Chemotherapy. You take chemotherapy drugs by mouth or through an IV. They kill fast-growing cells in your body, such as cancer cells. Two common forms of common chemotherapy are the PCV regimen (procarbazine, lomustine, and vincristine) or TMZ (temozolomide). TMZ often has fewer side effects.
Targeted therapy. In 2024, the FDA approved a drug called vorasidenib (Voranigo) for treating grade 2 oligodendrogliomas with an IDH1 or IDH2 mutation. Depending on your case and symptoms, this may be an option.
Sometimes doctors recommend a “watch and wait” approach to oligodendrogliomas. This is more common with small, slow-growing, low-grade tumors. You’ll get regular scans to monitor growth before you start any treatment.
Can oligodendroglioma be cured?
Right now, doctors don’t consider oligodendroglioma curable. Even when you treat the tumor, there’s a high chance it will come back.
“In general, oligodendrogliomas are treatable but not curable,” says Vojnic. “Long-term ‘remissions’ are obtainable, but the prognosis depends on the initial tumor grade, how much tumor was removed during surgery, and the type of treatment you received after surgery.”
What's the Recurrence Rate of Oligodendroglioma?
Oligodendroglioma often comes back, even if you have a low-grade case.
“Typically it doesn’t spread outside the brain and often comes back in the same area where it was initially discovered, which is why all patients with this disease are monitored with frequent brain scans,” says Vojnic.
Your doctor may recommend imaging every few months, especially in the years right after treatment. If the tumor does return, your care team will talk with you about the next best step for treatment.
What's the Prognosis With Oligodendroglioma?
Many people, especially those who have low-grade oligodendroglioma, can live for many years with a good quality of life. The five-year survival rate, which is the percentage of people still alive five years after diagnosis, is 79.5%.
It’s common to have long-term remission and live for 10 years or more after diagnosis.
“Based on some studies, more than half of grade 2 oligodendrogliomas do not come back within 10 years,” says Vojnic.
If you have a grade 3 oligodendroglioma, your prognosis may not be as favorable, but it depends on how your oligodendroglioma responds to treatment, your overall health, and your age.
Takeaways
Oligodendroglioma is a rare type of brain tumor. Doctors classify these tumors as grade 2 (slow growing) or grade 3 (faster growing and more aggressive). The most common first symptom is seizures, though headaches, memory issues, weakness, and vision changes can also happen.

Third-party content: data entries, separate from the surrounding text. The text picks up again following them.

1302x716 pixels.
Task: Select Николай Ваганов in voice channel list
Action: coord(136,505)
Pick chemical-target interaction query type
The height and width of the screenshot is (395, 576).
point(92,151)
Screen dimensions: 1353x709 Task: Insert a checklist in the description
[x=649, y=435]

Treatments like surgery, radiation, chemotherapy, and targeted therapy can help manage it, but oligodendroglioma isn't considered curable because it often comes back. Many people, especially with grade 2 tumors, can live for years, sometimes more than a decade after diagnosis.
Oligodendroglioma FAQs
What's the survival rate of oligodendroglioma?

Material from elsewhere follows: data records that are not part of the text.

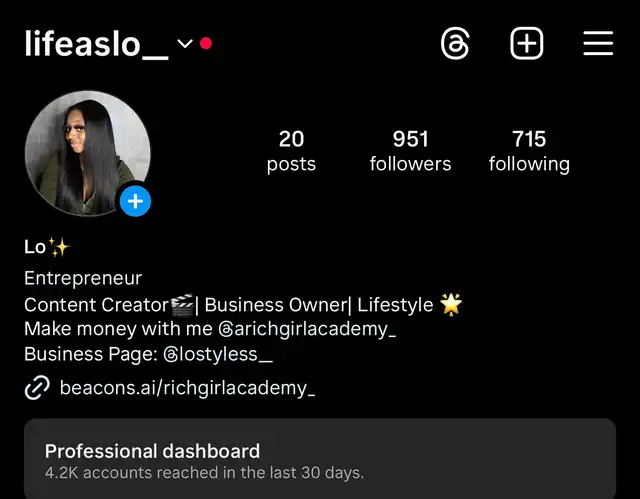Click the red notification dot
Image resolution: width=640 pixels, height=499 pixels.
click(x=206, y=43)
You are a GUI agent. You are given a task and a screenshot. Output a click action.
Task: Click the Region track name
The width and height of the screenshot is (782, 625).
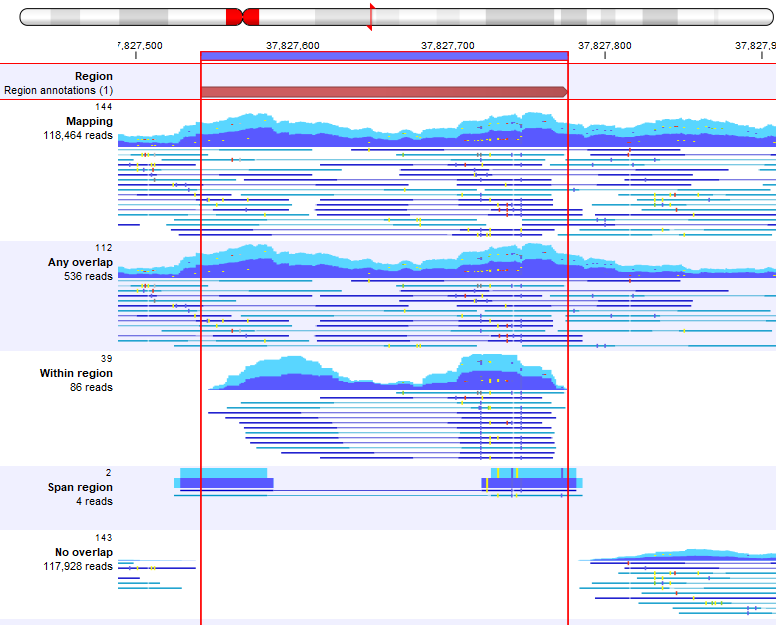pos(93,76)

Overall, the five-year survival rate for oligodendroglioma is 79.5%. This percentage varies with grade, size, and location of your tumor.

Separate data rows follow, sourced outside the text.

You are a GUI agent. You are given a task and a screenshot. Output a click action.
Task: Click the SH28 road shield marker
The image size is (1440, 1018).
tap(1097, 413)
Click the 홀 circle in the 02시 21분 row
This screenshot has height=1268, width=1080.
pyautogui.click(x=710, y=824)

Astrocytoma vs. oligodendroglioma: what’s the difference?
Both astrocytoma and oligodendroglioma are gliomas. The difference is the type of cell they start from. Astrocytoma tumors start in glial cells called astrocytes. Oligodendrogliomas start in glial cells called oligodendrocytes.
Oligodendroglioma vs. glioblastoma: what’s the difference?
Oligodendroglioma and glioblastoma are both gliomas, but they come from different types of glial cells. Glioblastomas are the most common form of glioma. They grow faster than oligodendrogliomas.
Who's the longest survivor of oligodendroglioma?
One 1969 case study in the Journal of Neurosurgery reported a patient still living 40 years after an oligodendroglioma diagnosis.
What's the average age at diagnosis of oligodendroglioma?
Doctors diagnose most cases of oligodendroglioma in people 30 to 50 years old.